Set in World War II Yugoslavia, Radio Siga transmits the story of Kalman Gubica, a hard-drinking, but well-meaning, layabout who is forever changed after being struck by lightning.

Haunted by the voice of his long-dead father, Kalman struggles to find meaning in his life. Drinking more doesn't help quiet the maddening messages in his head and neither does settling down with a Russian female soldier, nor joining the resistance trying to keep at bay the Hungarian fascists and German Nazis who have occupied Yugoslavia.

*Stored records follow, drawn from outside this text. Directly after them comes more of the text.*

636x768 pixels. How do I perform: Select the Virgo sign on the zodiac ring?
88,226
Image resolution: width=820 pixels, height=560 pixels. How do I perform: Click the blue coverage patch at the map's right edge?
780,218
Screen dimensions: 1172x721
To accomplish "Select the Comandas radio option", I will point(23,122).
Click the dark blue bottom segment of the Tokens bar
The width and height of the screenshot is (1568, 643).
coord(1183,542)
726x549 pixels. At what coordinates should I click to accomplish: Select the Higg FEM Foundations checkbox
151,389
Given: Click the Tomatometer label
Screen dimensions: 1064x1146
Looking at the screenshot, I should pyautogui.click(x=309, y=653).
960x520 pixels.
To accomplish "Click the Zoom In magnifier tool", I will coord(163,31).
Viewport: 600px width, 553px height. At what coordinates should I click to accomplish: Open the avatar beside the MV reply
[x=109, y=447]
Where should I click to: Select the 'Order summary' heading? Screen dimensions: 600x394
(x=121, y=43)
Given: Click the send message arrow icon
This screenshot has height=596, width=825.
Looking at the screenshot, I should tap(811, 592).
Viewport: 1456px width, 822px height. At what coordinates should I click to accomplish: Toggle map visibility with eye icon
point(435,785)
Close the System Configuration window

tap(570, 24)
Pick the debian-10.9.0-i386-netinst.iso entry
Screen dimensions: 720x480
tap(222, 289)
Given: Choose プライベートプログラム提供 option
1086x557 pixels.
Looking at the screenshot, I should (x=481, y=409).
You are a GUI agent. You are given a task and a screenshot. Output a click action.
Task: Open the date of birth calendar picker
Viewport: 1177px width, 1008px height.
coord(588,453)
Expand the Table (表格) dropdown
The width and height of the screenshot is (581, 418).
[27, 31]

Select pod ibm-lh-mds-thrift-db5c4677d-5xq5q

Darkly funny and touching, Radio Siga reveals a facet of World War II not often encountered by English-language readers.

Reviews

"Vidak makes hay of Kalman’s farcical antics, which evoke Czech writer Jaroslav Hašek’s The Good Soldier Švejk. Overall, this is an enjoyable romp."--Publishers Weekly

"Much of what stands out about Ivan Vidak’s work in Radio Siga is the way that protagonist Kalman’s eccentricities curdle into something more sinister as the novel progresses. It’s a difficult tonal balance to pull off, but Vidak succeeds."--Tobias Carroll. Words Without Borders

Author Biography

Ivan Vidak is the author of the short story collection Ugljik na suncu (Carbon in the Sun). He lives and works in Zagreb, Croatia.

Matt Robinson was born in 1978 in Buckinghamshire, UK. He grew up in the village where the children’s author Roald Dahl lived, on the High Street where the Big Friendly Giant snatched Sophie from her orphanage bed. Having graduated in Politics with East European Studies from the University of Nottingham, he moved to Belgrade in 2000 and worked for the independent radio station B92 as an editor, translator, and newsreader before joining Reuters news agency as a foreign correspondent. He spent the next fifteen years reporting from southeast Europe, the Middle East, and former Soviet Union, but kept returning to the Balkans. This is the first novel he has translated. He lives in Ljubljana, Slovenia.